Item-finding records

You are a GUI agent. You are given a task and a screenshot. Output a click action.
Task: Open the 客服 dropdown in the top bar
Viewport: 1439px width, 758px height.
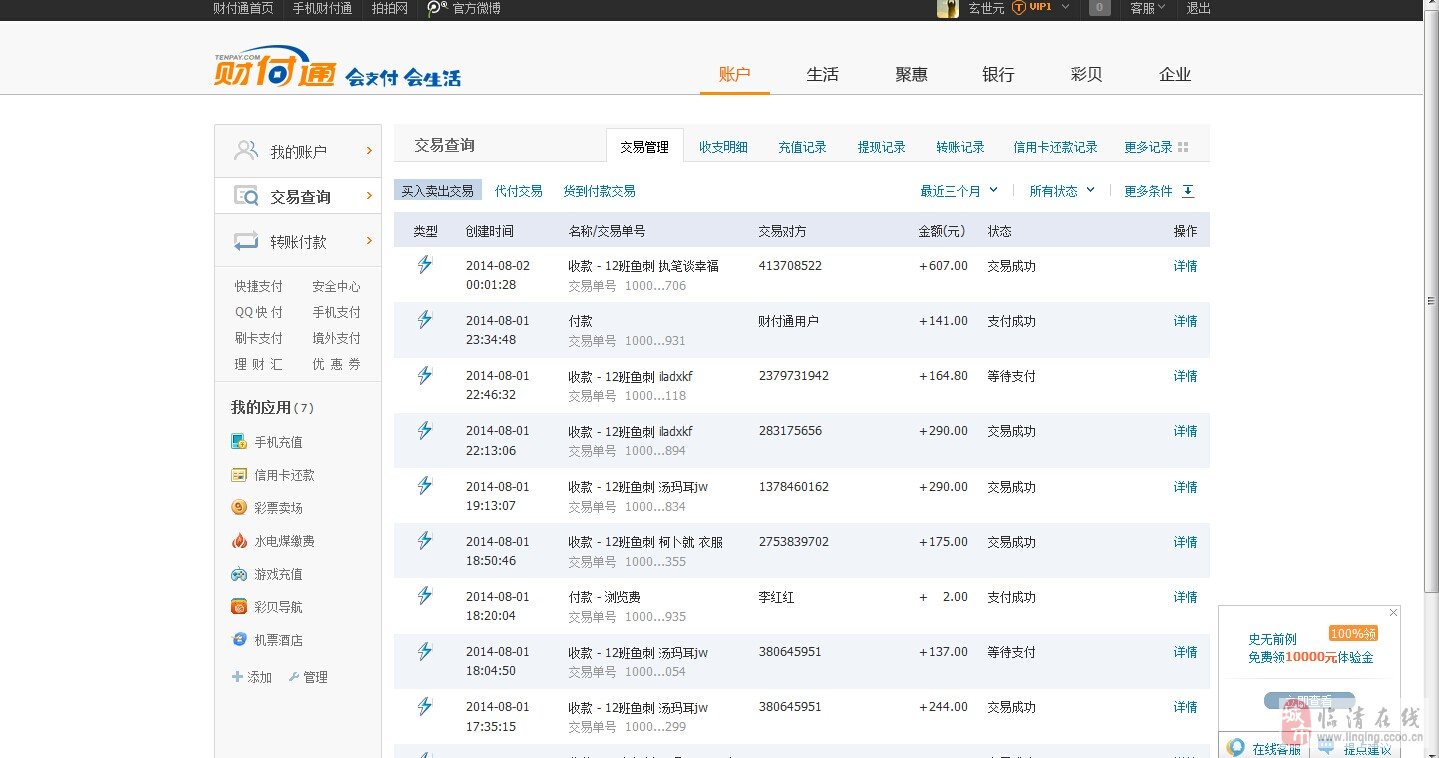pos(1147,8)
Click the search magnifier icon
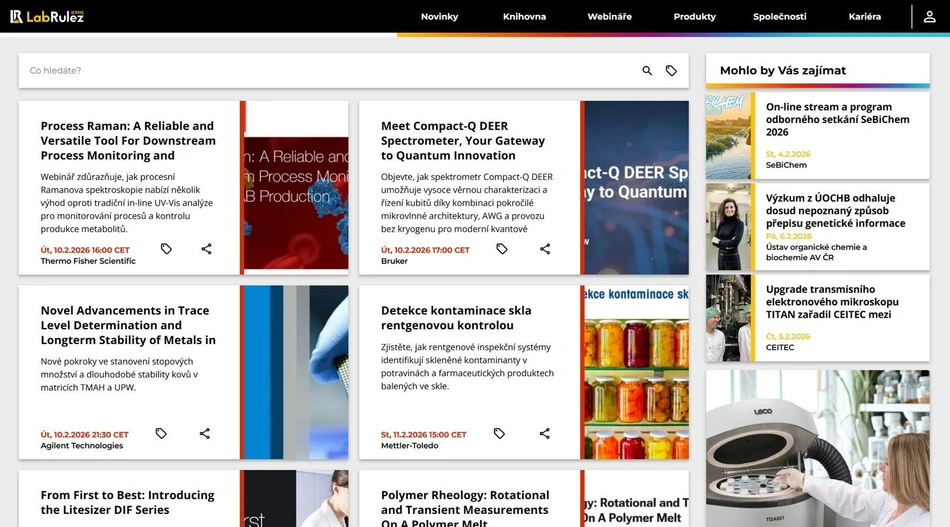 [647, 71]
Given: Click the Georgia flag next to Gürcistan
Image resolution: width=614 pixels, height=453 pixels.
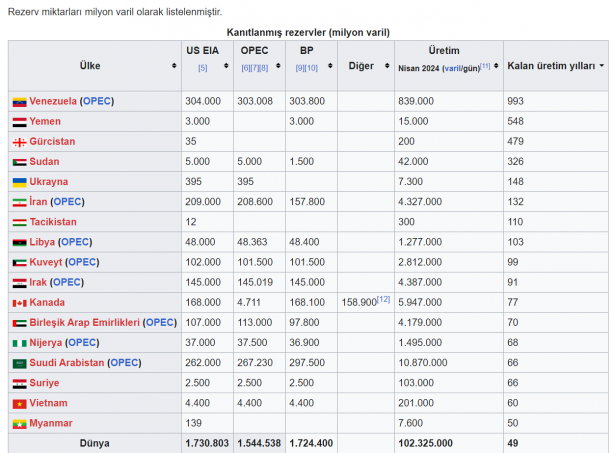Looking at the screenshot, I should coord(19,142).
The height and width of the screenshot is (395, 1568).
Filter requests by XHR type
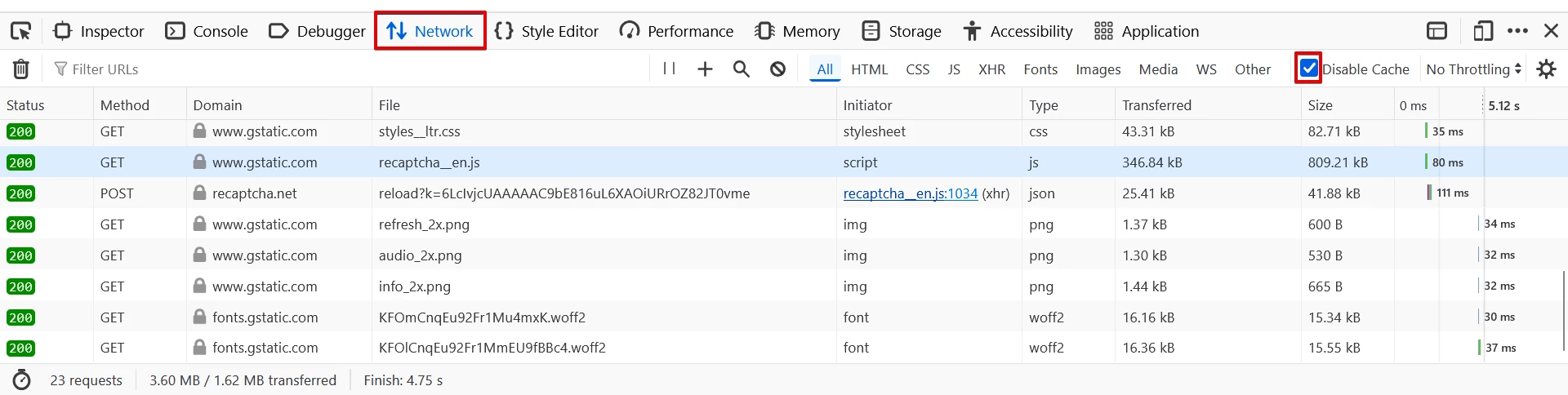pyautogui.click(x=991, y=69)
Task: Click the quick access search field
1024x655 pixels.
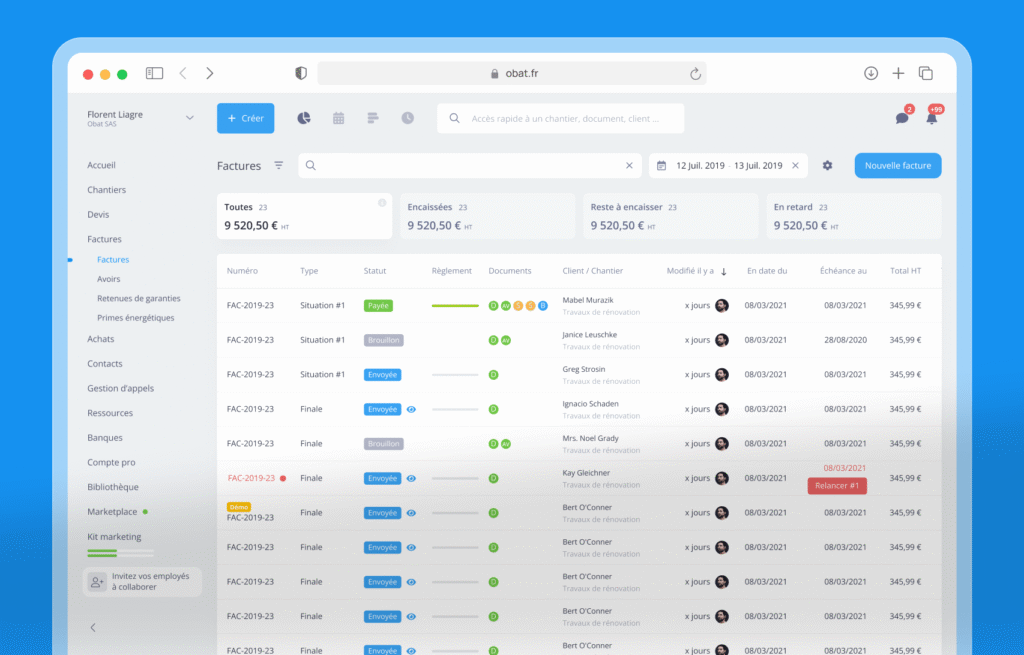Action: pyautogui.click(x=560, y=118)
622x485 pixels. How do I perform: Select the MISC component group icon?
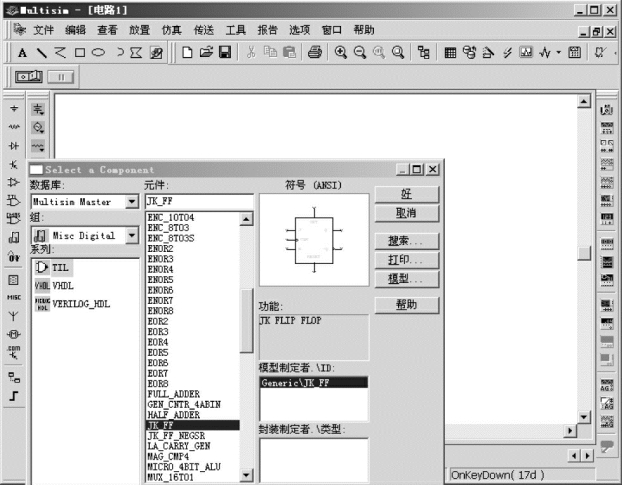pos(14,297)
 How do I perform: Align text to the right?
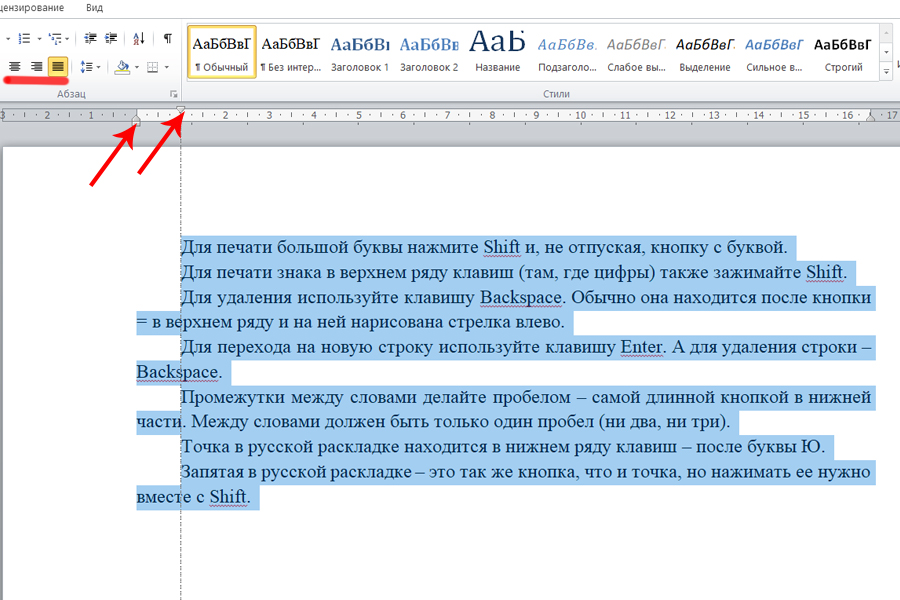click(37, 67)
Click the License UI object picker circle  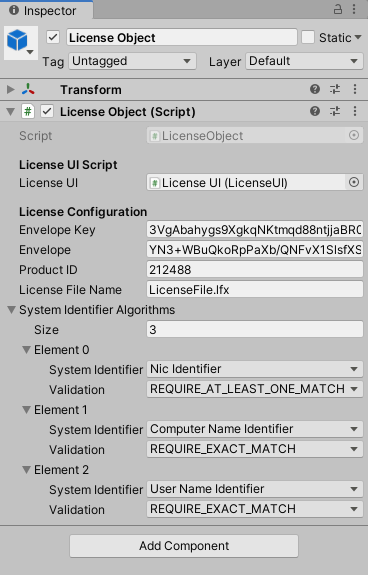click(354, 182)
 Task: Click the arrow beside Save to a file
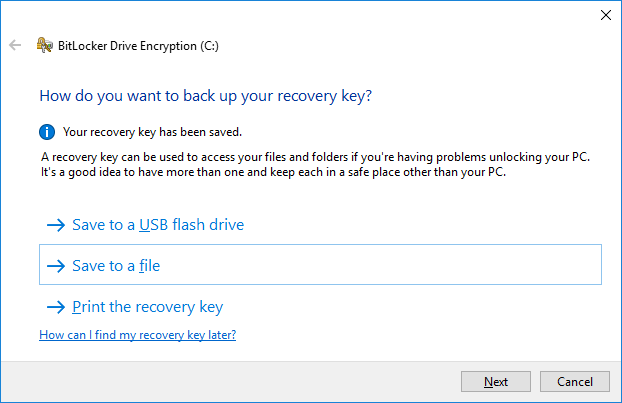[56, 266]
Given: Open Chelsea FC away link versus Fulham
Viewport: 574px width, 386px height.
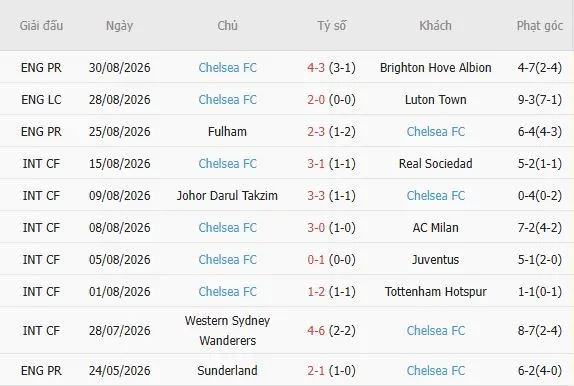Looking at the screenshot, I should pos(436,131).
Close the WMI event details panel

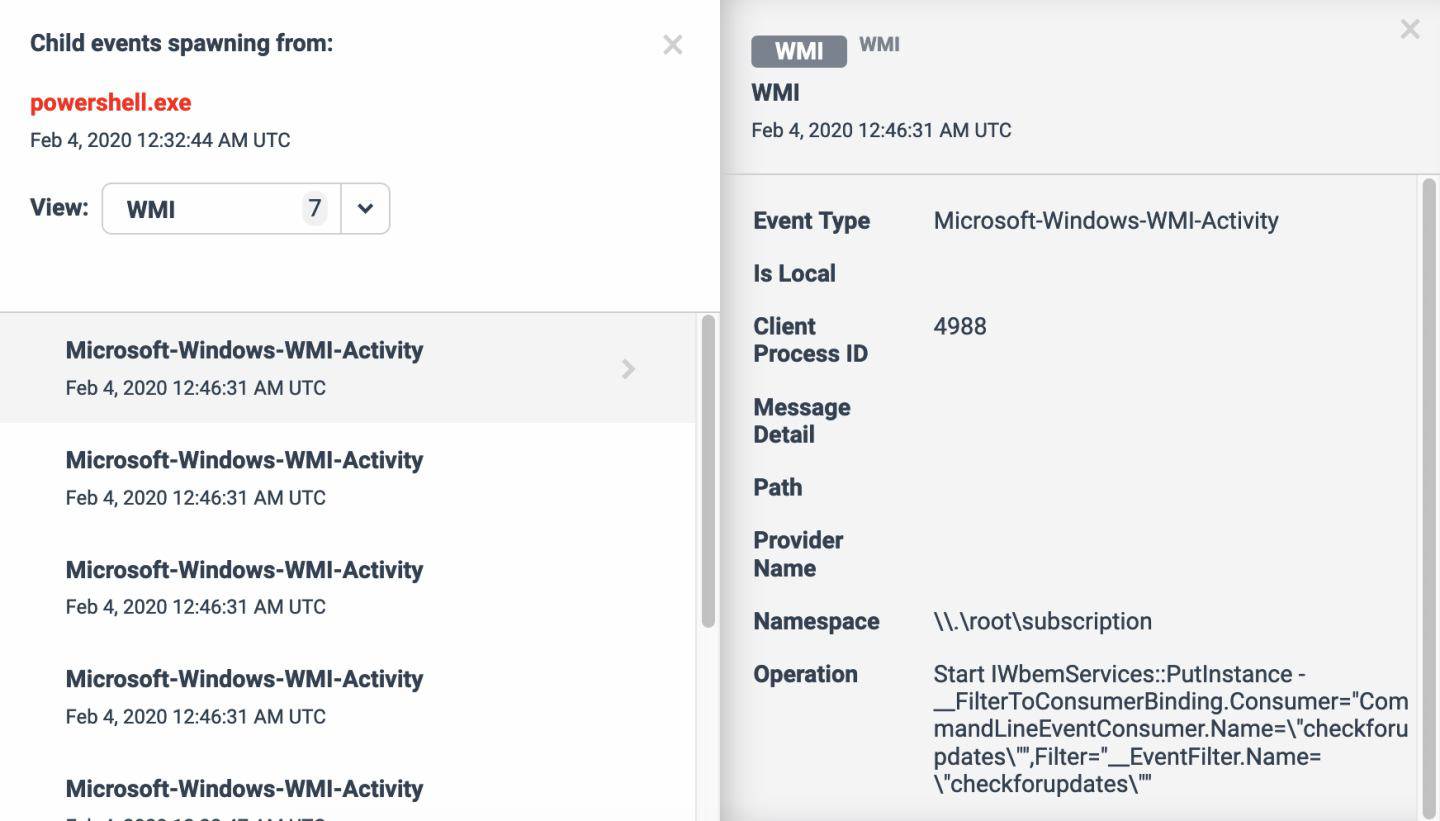point(1409,30)
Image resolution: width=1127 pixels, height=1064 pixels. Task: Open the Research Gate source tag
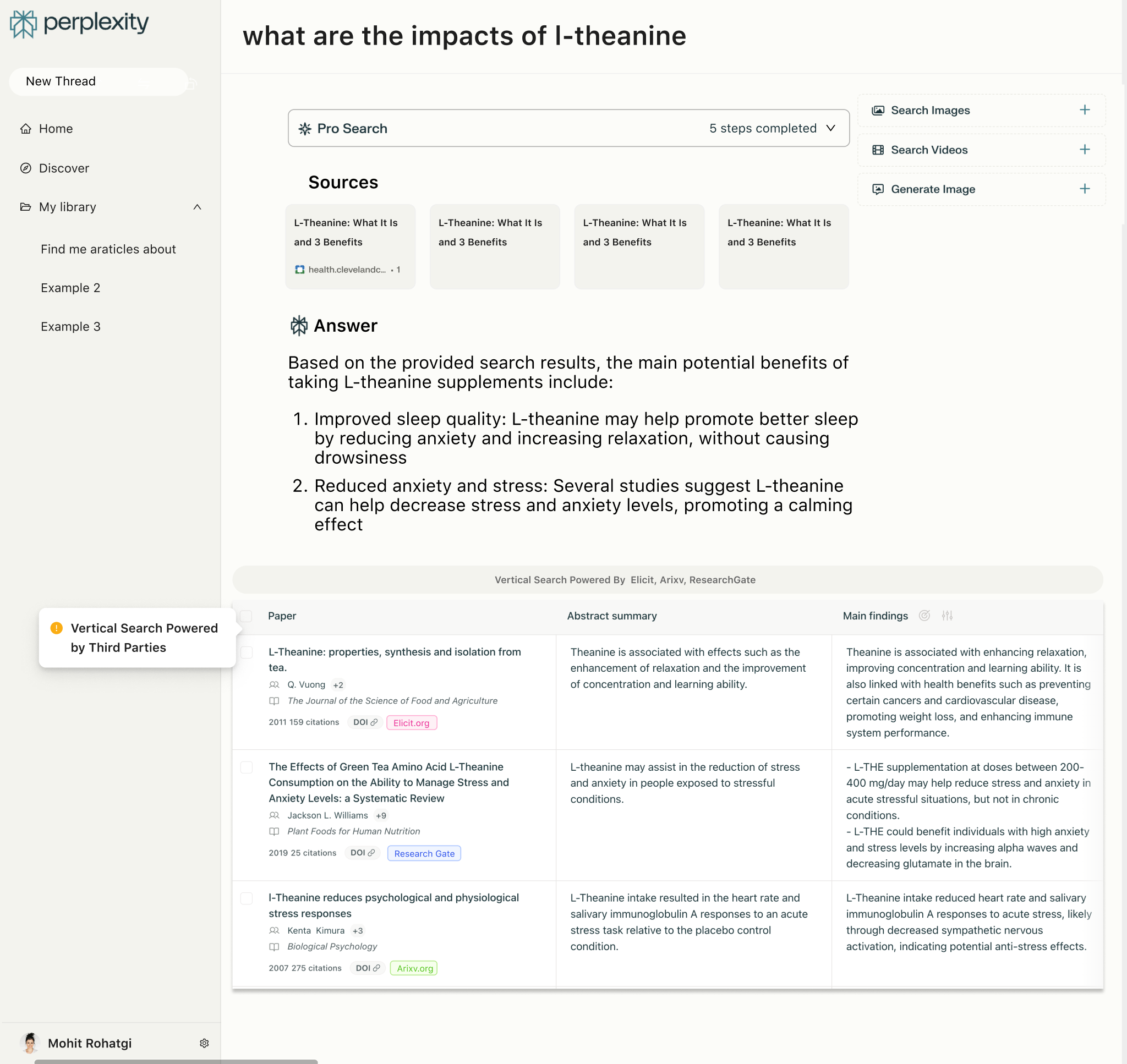[x=424, y=853]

## YOUR GOAL
Format the lines of the material from the line containing "Given: Click the" to the line containing "Looking at the screenshot, I should coord(19,142)." as a Markdown table with the columns n and Line, skipping blank lines and leaving out the pictures.

## COMPLETE OUTPUT
| n | Line |
|---|---|
| 1 | Given: Click the Georgia flag next to Gürcistan |
| 2 | Image resolution: width=614 pixels, height=453 pixels. |
| 3 | Looking at the screenshot, I should coord(19,142). |